Sorel was born in Cherbourg in 1847 and educated at the elite Ecole Polytechnique in Paris. He joined the Bridges and Roads Department (Corps des Ponts et Chaussées) and from 1870 to 1892 he was employed as an engineer both in metropolitan France (chiefly in Perpignan) and in Corsica and Algeria. On receipt of a small legacy he was able to retire to the suburbs of Paris and devote himself to writing. He was the author, notably, of three key works published in 1908: La Décomposition du marxisme (The Decomposition of Marxism); Reflections on Violence (Réflexions sur la violence); and The Illusions of Progress (Les Illusions du progrès) . He died in Boulogne-sur-Seine in 1922. A thinker of genuinely European interests, he was particularly well read in Italian social and political theory. Much of his work was first published in Italian, including Reflections on Violence, which first appeared as a series of articles in Il devenire sociale in 1905–6.

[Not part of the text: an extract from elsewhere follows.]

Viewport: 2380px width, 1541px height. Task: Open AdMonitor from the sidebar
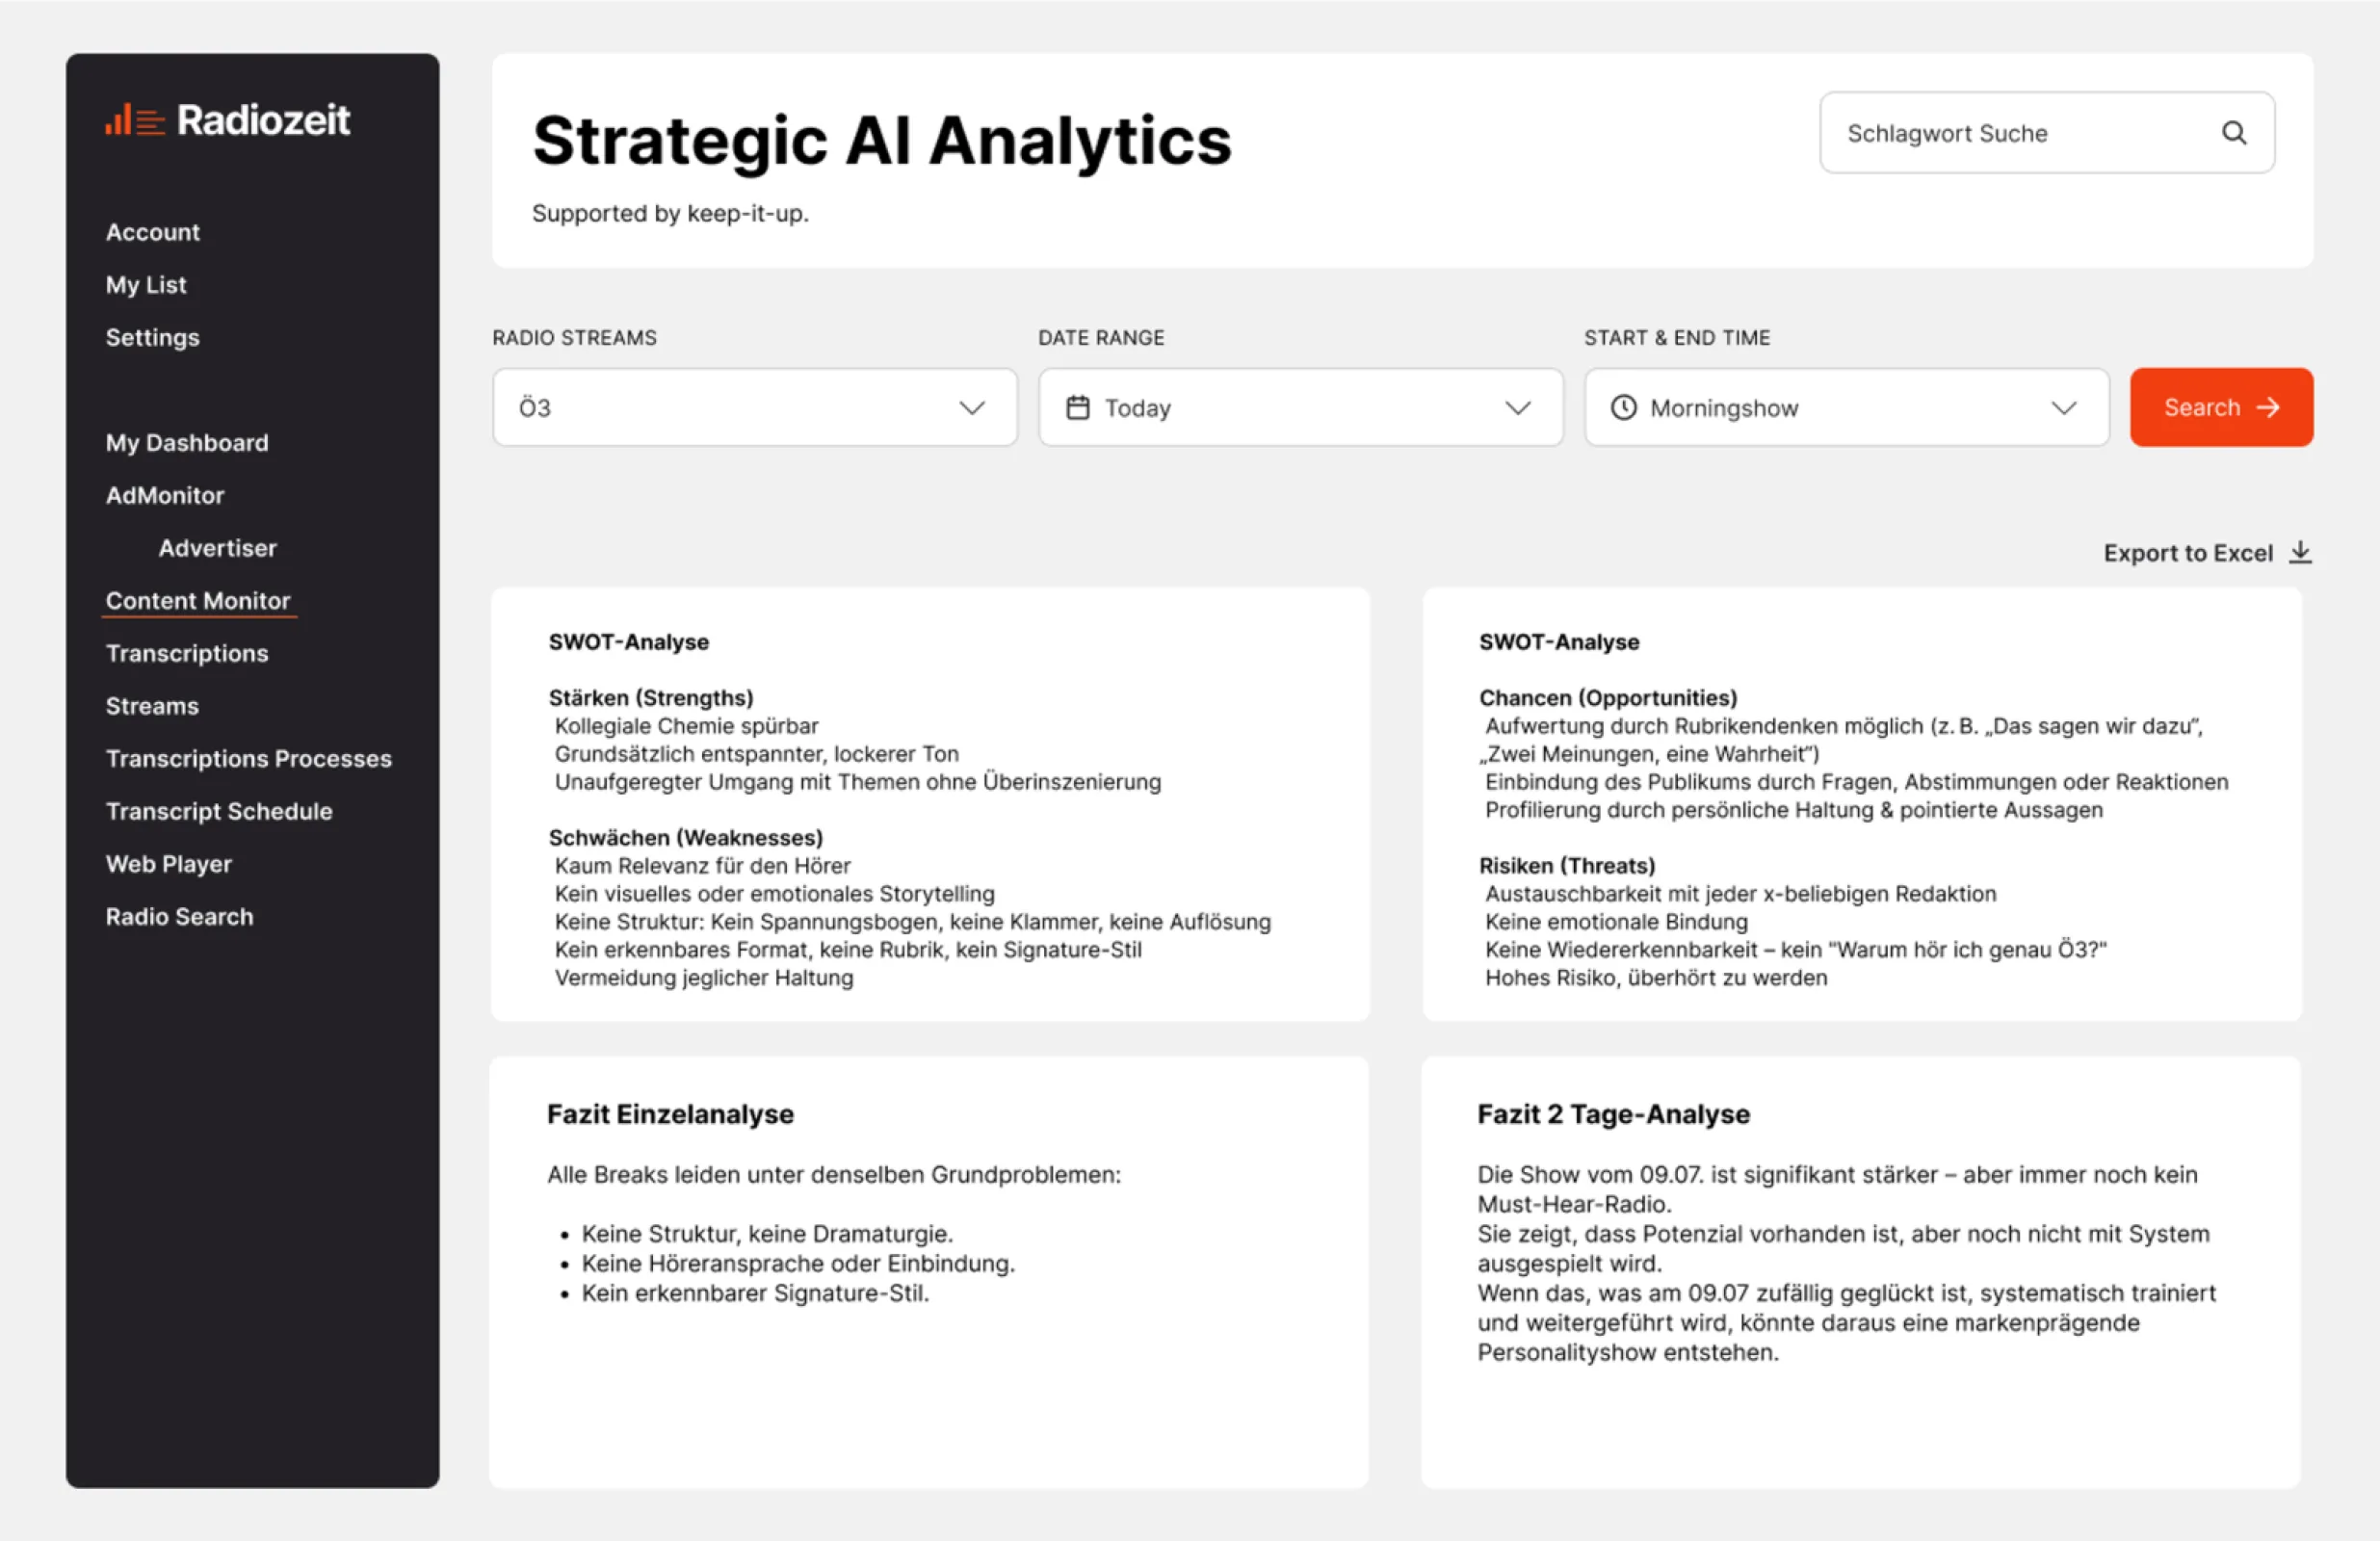(x=165, y=495)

Sorel’s name is commonly coupled with syndicalism, the revolutionary brand of trade unionism that flourished briefly on the eve of the First World War, chiefly in Mediterranean Europe. In his best-known work, Reflections on Violence, he espoused the doctrine of the ‘general strike’ as the instrument for the overthrow of the state apparatus. But he had no real connection with the syndicalist movement and is better understood as the interpreter of syndicalism rather than its theorist. His syndicalist phase was in fact short-lived, and formed part of a bewildering political odyssey. He was a Marxist at the outset of his literary career in the 1890s, though he felt the attraction of BERNSTEIN’s revisionism. The Dreyfus Affair, which had a deep impact on his thinking, made him first into a reformist socialist who backed ‘Millerandism’, or the participation of socialist ministers in Government; it was his disillusionment with the failure of the ‘Dreyfusard revolution’ that precipitated his syndicalist phase, in which he bitterly denounced Millerandism. Thereafter he flirted briefly with the royalist nationalism of the Action Française. In 1919 he hailed LENIN as the new champion of his values. The same year saw the foundation of the Italian Fascist movement, whose leader, Mussolini, claimed Sorel—not wholly without reason—as the forerunner of Fascism. Nevertheless we can try and make sense of his intellectual journey by identifying certain continuing threads in his outlook.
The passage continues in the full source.